JAMES NATE NICHOLS
(University of California, Santa Barbara)
JAMES NATE NICHOLS
(University of California, Santa Barbara)
Discerning Disjunctions in Raúl Ruiz’s A TV Dante
This paper revisits Raúl Ruiz’s portion of A TV Dante and asks us to rethink the disjunctive aesthetic strategies deployed by Ruiz. As a contribution to Tom Phillips and Peter Greenway’s A TV Dante project, Phillips’ English translation acts as a voice-over narrator in Ruiz’s piece. At the same time, Ruiz makes a radical break from the multimedia approach taken up by Phillips and Greenway; in his portion, Cantos IX-XIV are geographically resituated onto images of Santiago de Chile.
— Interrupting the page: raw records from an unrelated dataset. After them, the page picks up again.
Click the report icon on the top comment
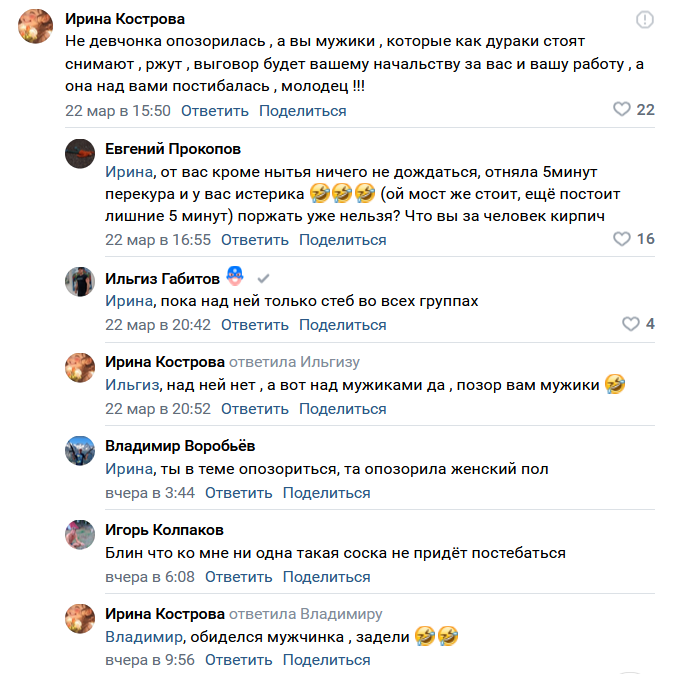The width and height of the screenshot is (680, 674). (645, 20)
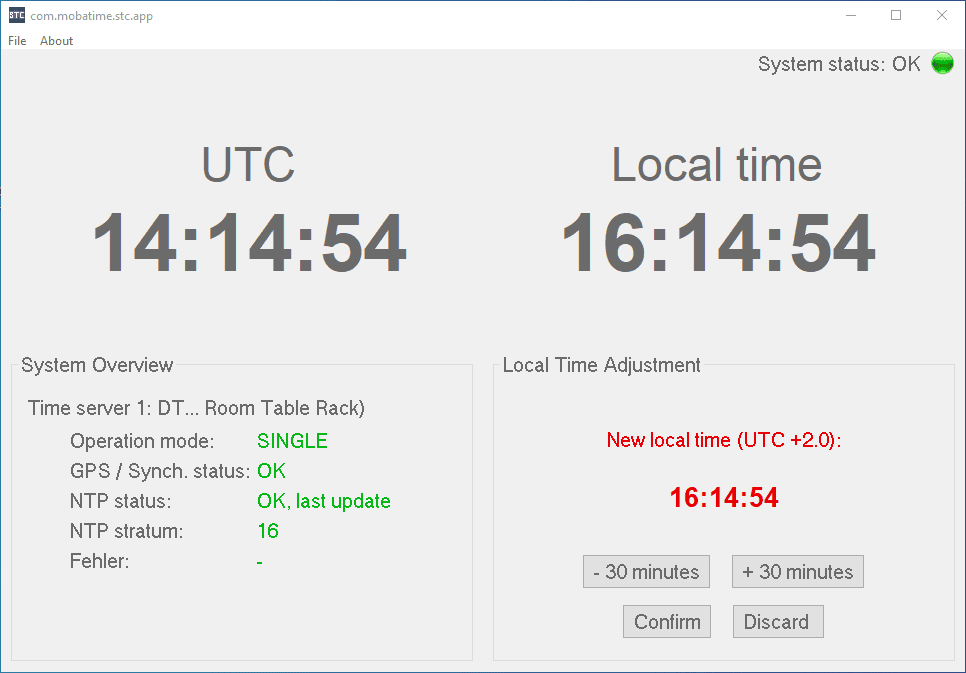966x673 pixels.
Task: Open the About menu
Action: (x=57, y=41)
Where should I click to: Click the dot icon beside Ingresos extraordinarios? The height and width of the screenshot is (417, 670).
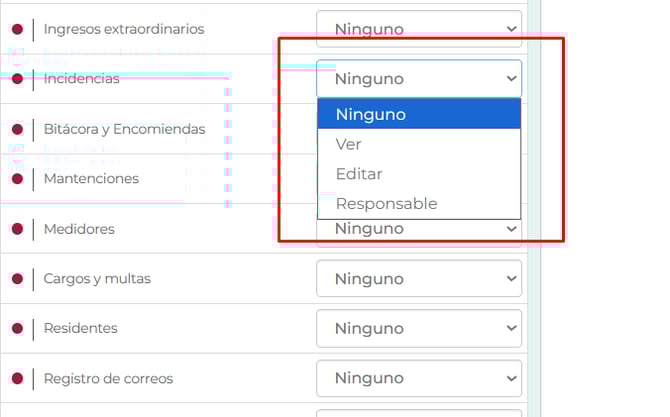[17, 29]
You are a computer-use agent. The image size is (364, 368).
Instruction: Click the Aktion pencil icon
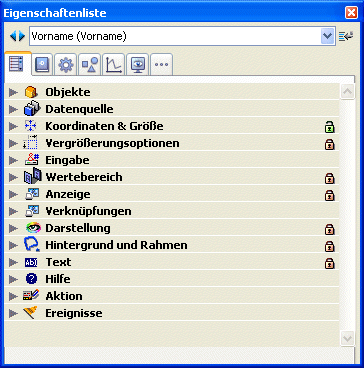click(31, 296)
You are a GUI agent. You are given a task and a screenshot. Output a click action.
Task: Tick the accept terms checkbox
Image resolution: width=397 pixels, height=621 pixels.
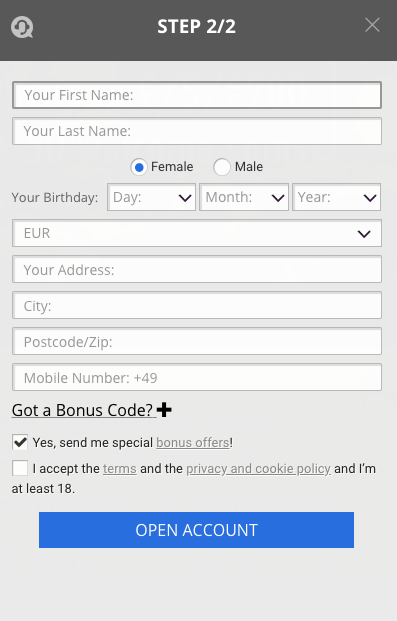tap(20, 468)
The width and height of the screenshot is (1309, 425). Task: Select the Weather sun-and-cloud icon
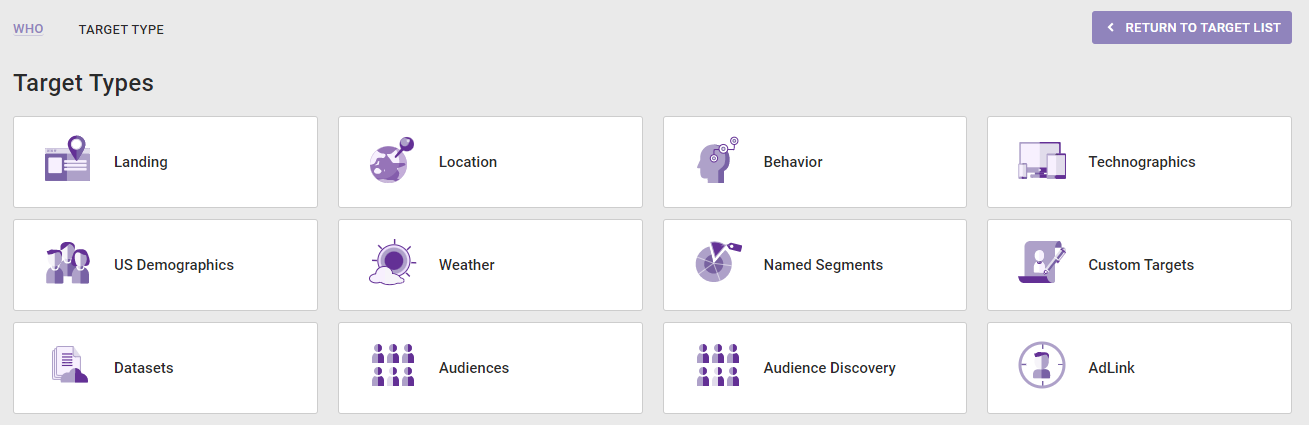pyautogui.click(x=391, y=263)
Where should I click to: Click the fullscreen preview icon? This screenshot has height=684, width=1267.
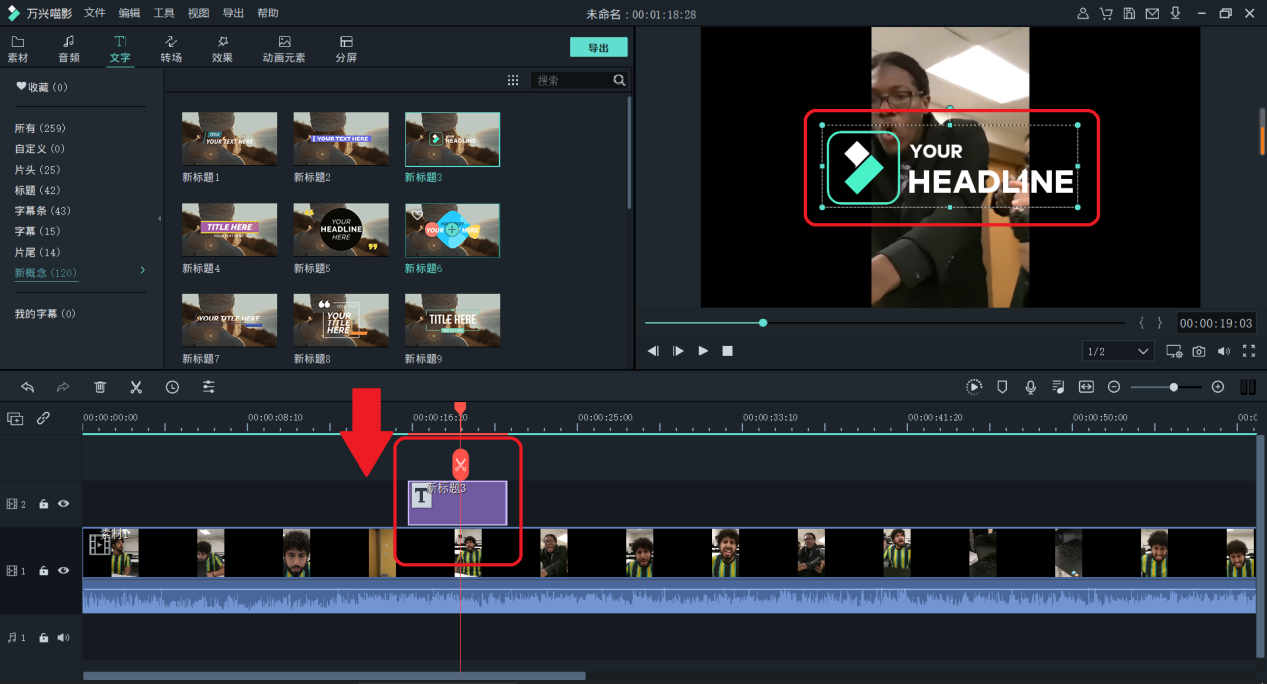(x=1248, y=351)
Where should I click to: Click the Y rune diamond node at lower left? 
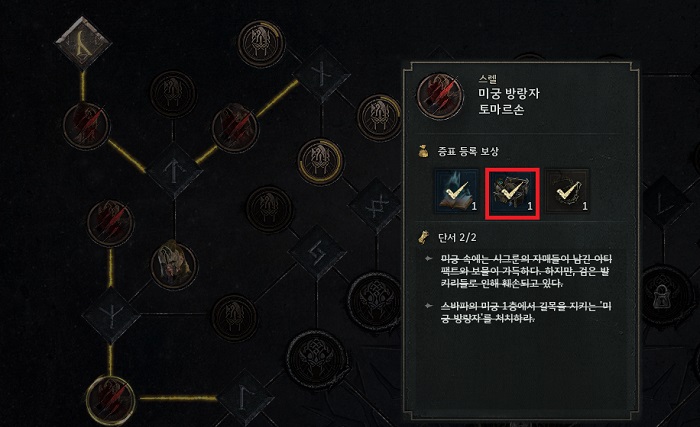110,315
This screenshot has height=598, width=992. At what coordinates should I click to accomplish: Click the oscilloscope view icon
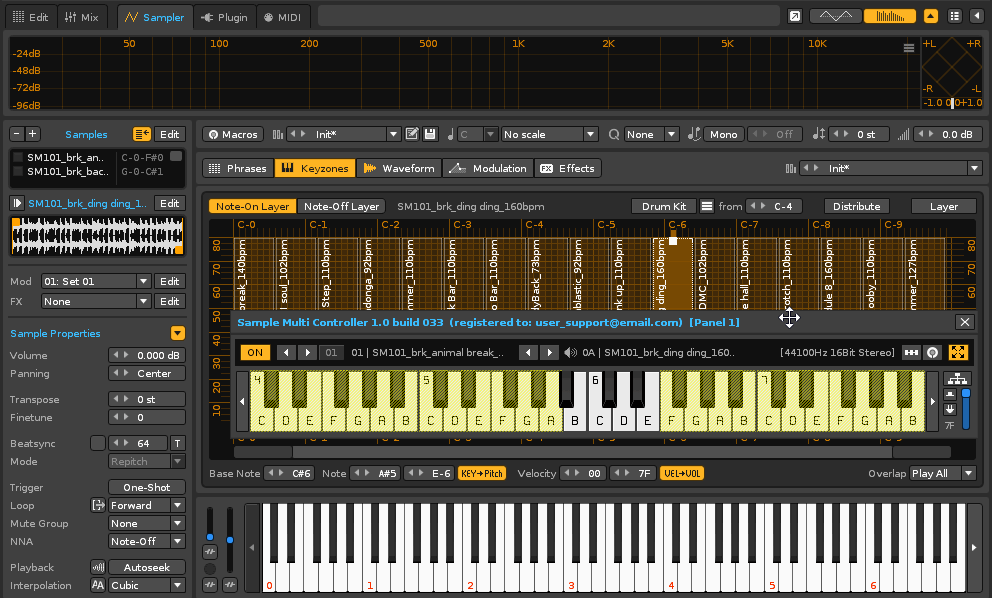[x=835, y=16]
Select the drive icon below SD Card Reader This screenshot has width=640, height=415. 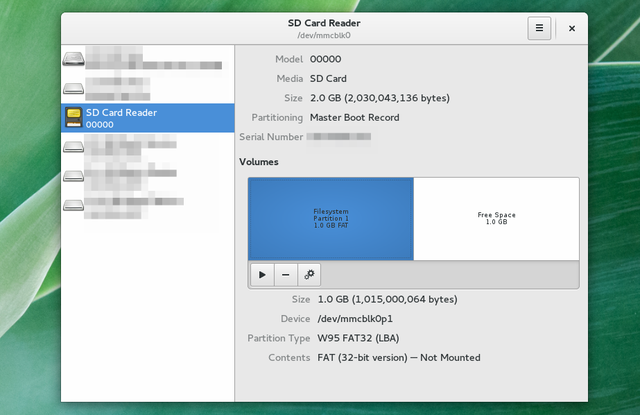pos(73,147)
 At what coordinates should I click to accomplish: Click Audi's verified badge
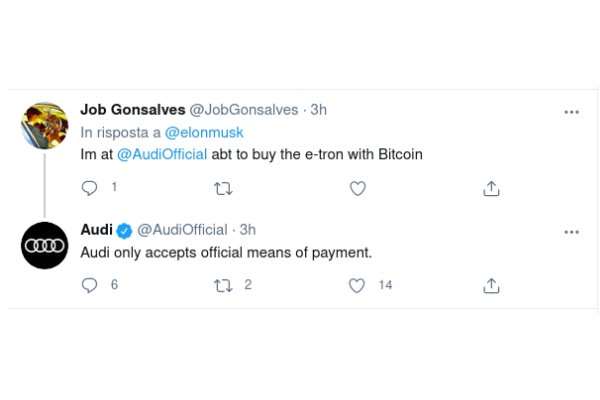(124, 231)
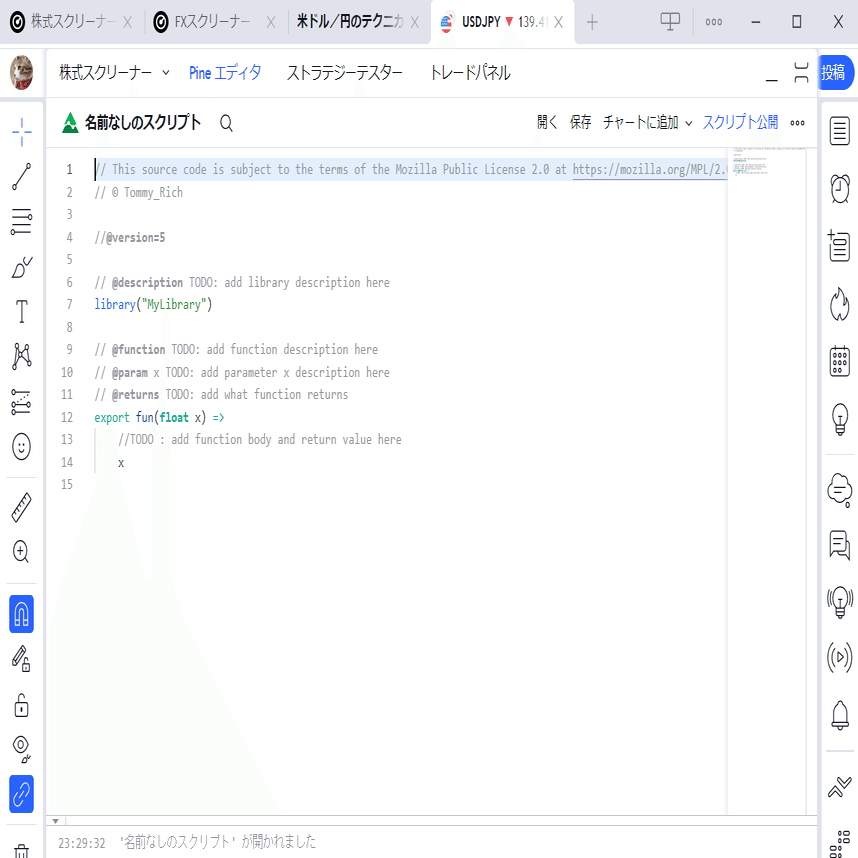Click the 保存 save button
The image size is (858, 858).
coord(580,122)
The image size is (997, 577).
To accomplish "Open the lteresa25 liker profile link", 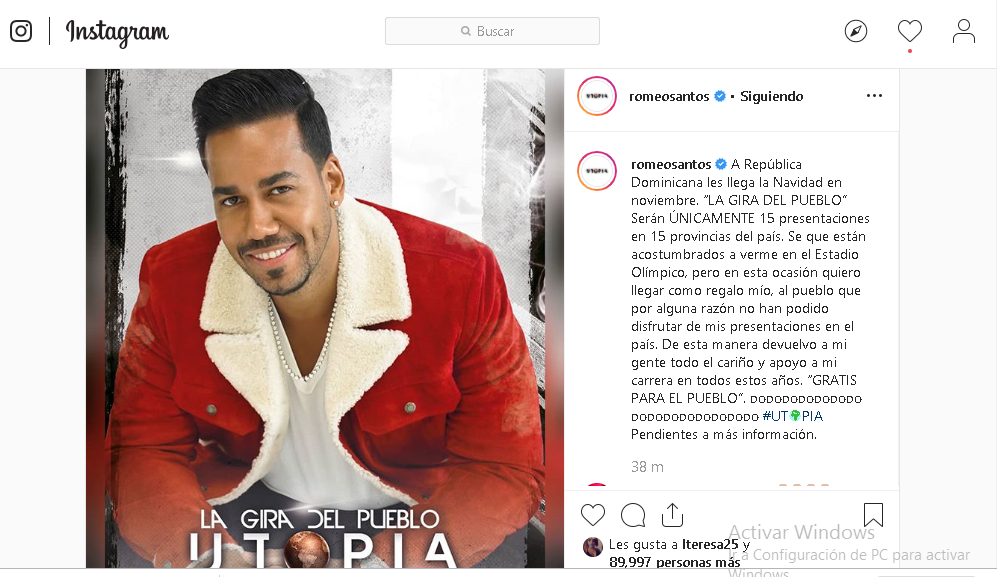I will 710,545.
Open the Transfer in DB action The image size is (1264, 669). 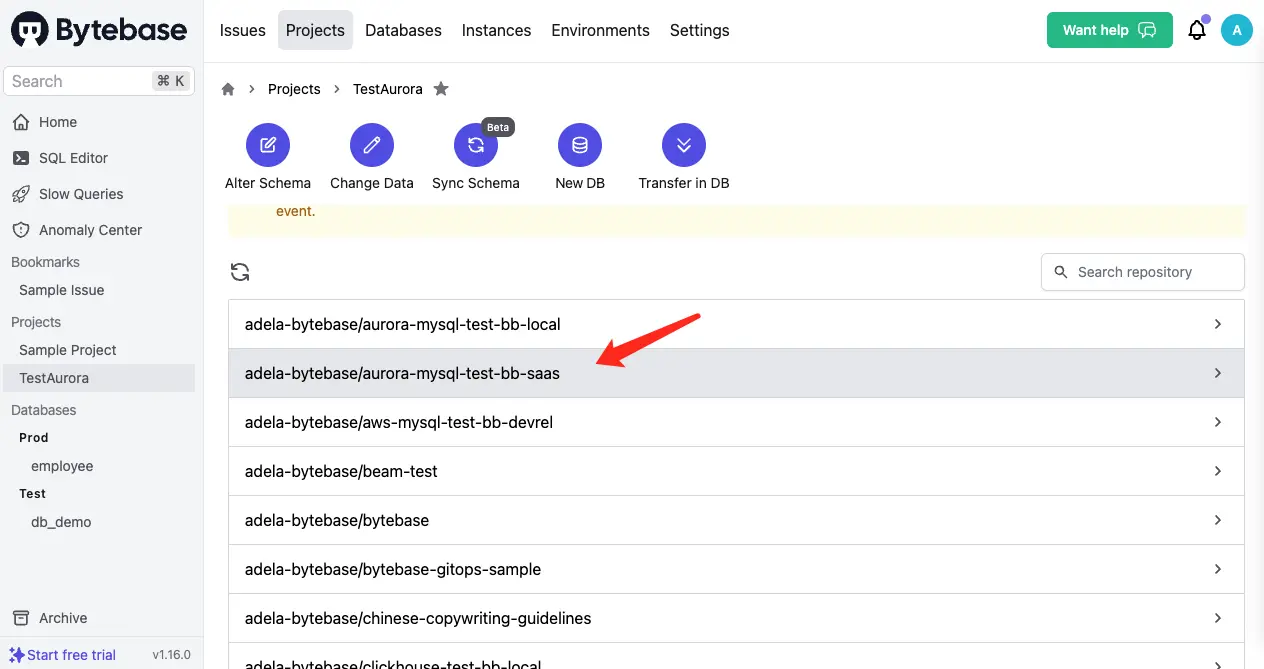point(683,156)
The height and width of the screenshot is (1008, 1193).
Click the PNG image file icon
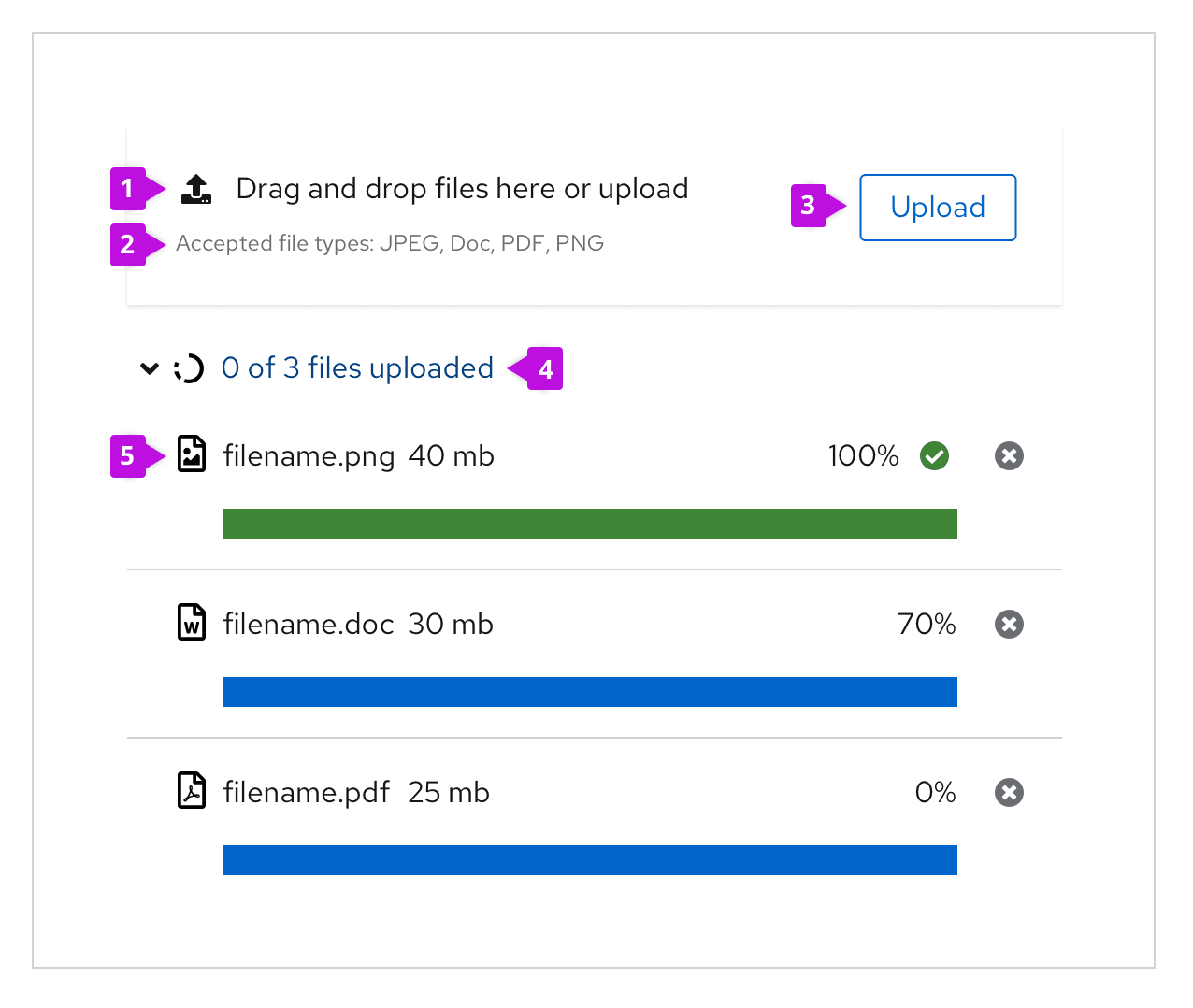click(192, 454)
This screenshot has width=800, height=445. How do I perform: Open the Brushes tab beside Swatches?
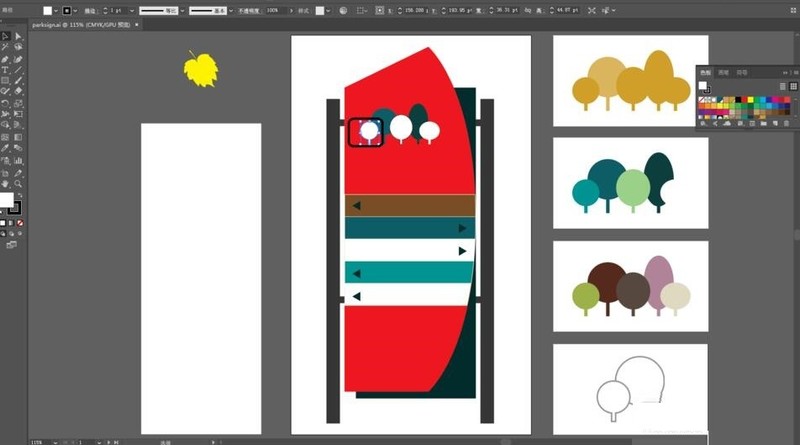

In this de- and re-territorialization of the Inferno, then, these temporal and spatialdisjunctions create an audio-visual translation of these cantos in which sound and image often contradict each other, but the implications of these have yet to be drawn out. Unlike Phillips and Greenway’s portions, Ruiz ‘s contribution to the project not only remains the lesser studied but is also one of the least studied pieces within his oeuvre. Moreover, scholarship on Ruiz’s piece— from both Dante and Ruiz scholars—has viewed these disjunctions and/or contradictions pejoratively. In this paper, then, the foci of my argument are twofold: I argue that the disjunctions between the spoken text of the Inferno being read in off should be considered first in its original context and then in the context of the transposition onto stylized images of Chile. Second, I argue that Ruiz uses the Inferno and these disjunctions— both in the larger, broader thematical vicissitudes and between the more specific sound image contradictions—in order to create a visual re-inscription of the strangeness of the post-dictatorial nation during the early Chilean transition to democracy period, as portrayed by a returning exiled filmmaker such as Ruiz. This paper coincides not only with the 700th anniversary but also the rewriting of the Chilean constitution; a process of re-writing that is underway at this moment.